Nesse jogo perdeu-se um guarda-redes, marcado pela íntima ignomínia de um
frango colossal. Nunca deixei, porém, de assistir aos jogos do Portalegrense, e
ainda hoje procuro nas páginas dos desportivos os resultados dos clubes da
terra. Infelizmente, não muito brilhantes.
Estudava
no liceu local. Chamava-se Mouzinho da Silveira. Era um casarão enorme, que
hoje sei não ser assim tão enorme, para onde se ia diariamente com um misto de
prazer e de terror. Muita coisa, boa e má, por lá se passou, das amizades aos
primeiros amores, das torturas provocadas por certos professores aos
ensinamentos que outros nos ofereciam com generosidade. O recreio, que ficava
lá para trás, era o momento de relaxe por que se ansiava... As melhores
recordações do liceu foram, obviamente, os primeiros amores. Mas havia bons
professores e matérias que me ocupavam com prazer. Tinha dezoito a Desenho, e
quase sempre negativa a Matemática. José Régio chumbou-me um ano a Francês, mas
o Inglês era a tragédia nas línguas, onde era bom era a Português. Gostava de
História, de Geografia, de Física, mas nunca fui um aluno exemplar. Passava, o
que já não era mau, mas foi no meu último ano em Portalegre que chumbei o 5º
ano. Meu único ano de chumbo. Repeti-o no ano seguinte, no Gil Vicente, em
Lisboa, e, no sexto, no Pedro Nunes, estive pela primeira e única vez, no
Quadro de Honra. Experimentei, pois, todas as emoções no liceu.
Nos
anos 50, como hoje, havia de tudo no ensino, professores que eram companheiros
mais velhos e mais sabedores, e carrascos que faziam valer o seu poder para
literalmente aterrorizarem quem lhe passava por perto. E havia ainda uma massa
de professores e alunos mais ou menos indiferentes, que não recordo, nem pela
positiva, nem pela negativa. Mas, apesar de tudo, o balanço é favorável. A
escola, por aquele tempo, era "o sítio onde se ia ter aulas". E ter
aulas, não era algo que a escola transformasse numa actividade excitante.

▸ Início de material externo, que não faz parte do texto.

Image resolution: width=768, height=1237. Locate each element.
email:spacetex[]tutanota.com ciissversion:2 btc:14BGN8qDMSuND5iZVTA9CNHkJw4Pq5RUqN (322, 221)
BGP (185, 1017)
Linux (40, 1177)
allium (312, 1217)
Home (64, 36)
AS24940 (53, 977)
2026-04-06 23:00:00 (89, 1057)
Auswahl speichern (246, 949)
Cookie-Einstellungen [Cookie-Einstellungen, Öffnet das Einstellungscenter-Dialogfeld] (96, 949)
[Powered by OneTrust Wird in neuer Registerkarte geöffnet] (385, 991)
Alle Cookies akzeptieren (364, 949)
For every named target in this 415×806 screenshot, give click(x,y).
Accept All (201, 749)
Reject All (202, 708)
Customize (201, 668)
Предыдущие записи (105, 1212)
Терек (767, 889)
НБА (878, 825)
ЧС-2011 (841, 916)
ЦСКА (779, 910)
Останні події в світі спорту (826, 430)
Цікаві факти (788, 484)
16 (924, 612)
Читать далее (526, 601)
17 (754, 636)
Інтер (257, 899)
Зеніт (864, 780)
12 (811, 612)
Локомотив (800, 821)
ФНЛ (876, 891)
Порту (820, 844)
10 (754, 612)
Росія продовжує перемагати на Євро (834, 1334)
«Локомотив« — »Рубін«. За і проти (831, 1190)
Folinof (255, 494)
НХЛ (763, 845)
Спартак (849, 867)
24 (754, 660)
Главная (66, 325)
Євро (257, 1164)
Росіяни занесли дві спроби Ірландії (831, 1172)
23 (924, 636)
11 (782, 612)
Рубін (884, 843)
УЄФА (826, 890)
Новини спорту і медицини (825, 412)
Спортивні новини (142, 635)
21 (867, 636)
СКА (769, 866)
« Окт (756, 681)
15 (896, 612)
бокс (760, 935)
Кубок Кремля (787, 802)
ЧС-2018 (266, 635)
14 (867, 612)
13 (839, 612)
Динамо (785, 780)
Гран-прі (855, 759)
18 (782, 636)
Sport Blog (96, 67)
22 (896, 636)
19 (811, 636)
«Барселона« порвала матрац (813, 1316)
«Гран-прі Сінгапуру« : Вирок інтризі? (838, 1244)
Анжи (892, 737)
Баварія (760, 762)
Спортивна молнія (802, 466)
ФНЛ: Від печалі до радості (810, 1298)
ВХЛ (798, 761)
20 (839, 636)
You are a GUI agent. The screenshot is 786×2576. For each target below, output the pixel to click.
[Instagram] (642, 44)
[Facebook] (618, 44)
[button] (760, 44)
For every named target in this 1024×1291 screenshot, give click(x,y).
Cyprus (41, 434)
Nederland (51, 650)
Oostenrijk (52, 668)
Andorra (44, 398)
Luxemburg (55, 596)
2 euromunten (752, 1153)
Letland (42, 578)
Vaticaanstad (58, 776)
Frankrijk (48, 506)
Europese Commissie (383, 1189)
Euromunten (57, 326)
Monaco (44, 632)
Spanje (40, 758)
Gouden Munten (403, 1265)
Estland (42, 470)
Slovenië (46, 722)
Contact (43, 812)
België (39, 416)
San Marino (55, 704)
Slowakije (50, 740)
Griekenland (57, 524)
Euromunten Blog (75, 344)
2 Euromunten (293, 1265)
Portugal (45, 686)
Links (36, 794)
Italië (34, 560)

Dependia essencialmente dos professores, do seu saber e da sua generosidade. Ou
da ausência de tudo isso. Gostava que hoje a escola fosse um local para onde os
alunos fossem com vontade de irem aprender, conviver com os colegas e ouvir os
amigos mais velhos ensinarem-lhes coisas importantes para a sua vida. Mas será
que já mudou tanto? Essa, de Portalegre, e todas as outras, em Portugal?
Mas
tive pesadelos que não esqueço: um sinistro interrogatório, verdadeiramente
inquisitorial, com ameaças de inferno e labaredas eternas, que um padre,
professor de moral, um dia me fez, depois de me fechar à chave numa sala de
aula. Do alto do estrado, vociferando, é uma recordação que ainda hoje não me
abandonou, e que um dia, anos mais tarde, revi, tal e qual, num filme de
Fellini, creio que em “Amarcord”. Nesse dia aprendi o que era o terror e o
fanatismo de uma certa Igreja, que não desculpa os “pecados da carne”. Mas a
Igreja não ficou para sempre manchada no meu coração, porque havia um padre
Diogo e um cónego Anacleto, amigos da casa e amigos da tolerância, que
contrabalançaram a desdita. Agora ambos têm nomes nas ruas da cidade, enquanto
o outro nem eu lhe recordo o apelido.
Há
uns anos, um jornal de estudantes da terra entrevistou-me e perguntou-me quem e
o que eu retinha da minha passagem por Portalegre. Ao que respondi: “Tanta
gente, a começar pelo meu pai (agora também a minha mãe), e pelos tempos que
com ele vivi em Portalegre - acompanhei-o tantas vezes, quando ia de cavalete e
tintas, pintar para o campo -, continuando por tantos amigos, e tantos
acontecimentos que me deram um real prazer em passar esses anos da minha vida em Portalegre. Para
lá dos já por demais citados jornais, “A Rabeca” e “ O Distrito”, e os filmes vistos
no velho “Teatro Portalegrense” e no “Cine Parque”, a inauguração do “Crisfal”,
as idas ao futebol, torcer pelo “Portalegrense”, os passeios pelos arredores,
as festas populares, nas capelinhas que havia à volta da cidade e em São Mamede , o “Café Alentejano”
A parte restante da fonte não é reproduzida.